Quantitatively, the incorporation of the tensile and foundational effects into the modified NITI model results in lower estimates of the corneal shear moduli G at every IOP. The fitting results are listed in Table 2 and the values of G are compared to those reported by Pitre et al. (Pitre et al., 2020). Without accounting for the tensile and foundational effects of IOP, fitting of the original NITI model by Pitre’s group resulted in shear moduli values of 7.3 ± 0.3 kPa, 14.9 ± 1.1 kPa, 25.6 ± 1.6 kPa, and 56.6 ± 6.0 kPa (mean ± SD) for corneas pressurized at 5, 10, 15, and 20 mmHg, respectively (Pitre et al., 2020). Using the modified NITI model with predetermined values of tensile prestress, we obtained lower estimates at every IOP: 4.3 ± 0.6 kPa, 6.8 ± 0.5 kPa, 13.0 ± 2.1 kPa, and 39.1 ± 4.2 kPa (mean ± SD), respectively. Pitre’s original model estimates a ~50 kPa change in corneal stiffness from 5–20 mmHg IOP, while in comparison, a lower ~35 kPa change is estimated using our model. Additionally, with our modified NITI model, there is only a small change in the shear modulus G between 5–15 mmHg (8.7 kPa).

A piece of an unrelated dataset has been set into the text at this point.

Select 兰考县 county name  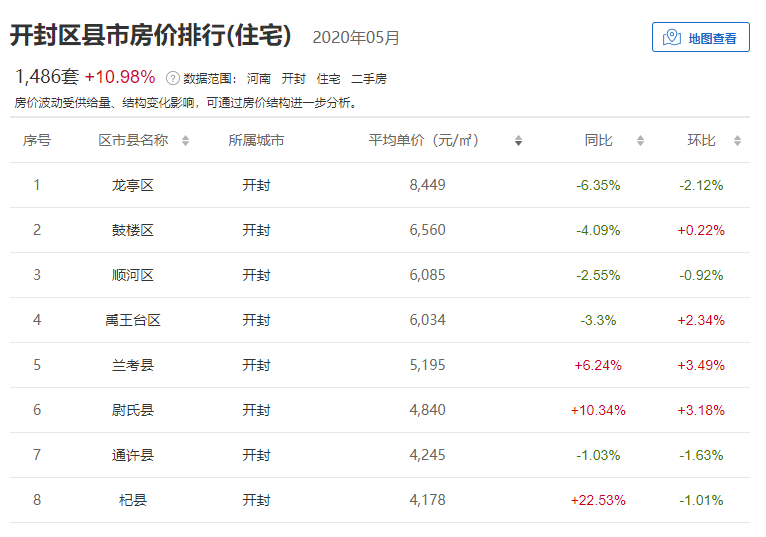(133, 365)
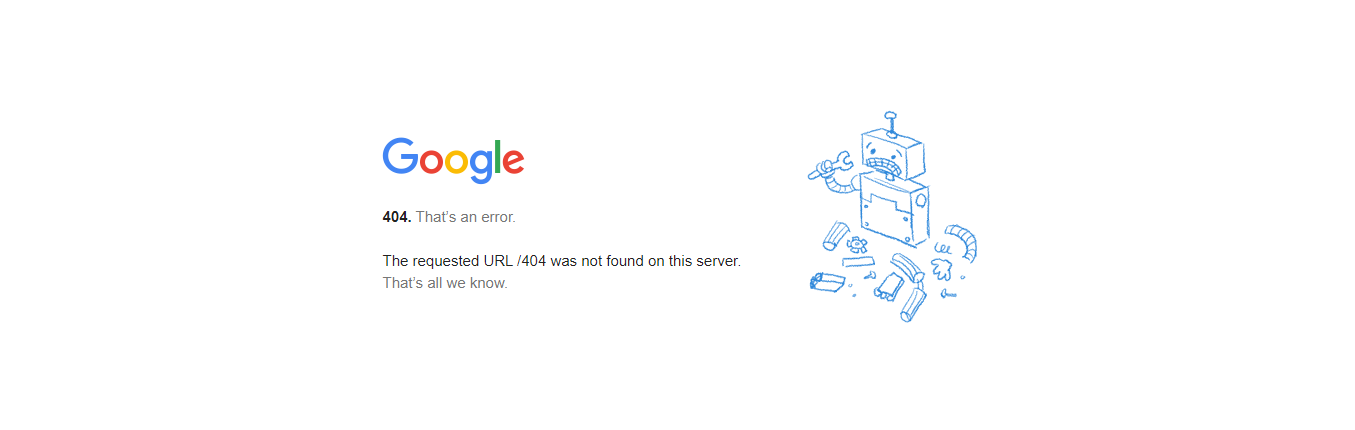The image size is (1355, 430).
Task: Click the "requested URL /404" message line
Action: 561,261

In comparison, the change in G is roughly 2.1 times greater when predicted using the original NITI model (18.3 kPa). It is not until 20 mmHg IOP where a considerable jump in the estimated value of G is seen in the modified NITI model (Figure 9a), which may be due to the increasing effect of the cornea’s nonlinear tissue properties at higher IOPs. We speculate that between 15–20 mmHg, the collagen fibers of the corneal stroma may become fully taut and contribute to the large increase in estimated shear modulus.
Similarly, the foundational spring constant Ke also significantly increased between 15–20 mmHg (Figure 9b), which may indicate a greater restoring force associated with the non-linear mechanical properties of the cornea. If only the Ke values below 10 mmHg are considered, it appears that the foundational constant may be proportionally related to IOP at lower pressures (Figure 9b and Table 2); here, it was assumed that at zero IOP, Ke also equaled zero. When taken together with the estimated values of tensile prestress σθ, which are proportionally related to IOP via Eq. (40), this may suggest that Ke and σθ could also be proportionally related, but only at pressures below 10 mm Hg. While only speculative, this would be significant as Ke could be used to predict the IOP-induced tensile prestress σθ and help discern the similar effects of prestress from tissue stiffness on wave behavior.
While we believe this analysis serves as a proof of concept, several limitations should be highlighted. Most notably, no unique solution exists if all four parameters G, μ, Ke and σθ are allowed to vary. We rely on several assumptions to narrow down the number of parameters, and thus, the quantitative values obtained by this analysis are dependent on the validity of these assumptions which need to be assessed. Additionally, the fitting algorithm used here can be dependent on initial guesses for the parameters. If initial guesses differ by an order of magnitude, the system may not converge on a solution, or the solution may be a poor fit. This requires some prior knowledge of the expected range of values for corneal tissue properties and IOP.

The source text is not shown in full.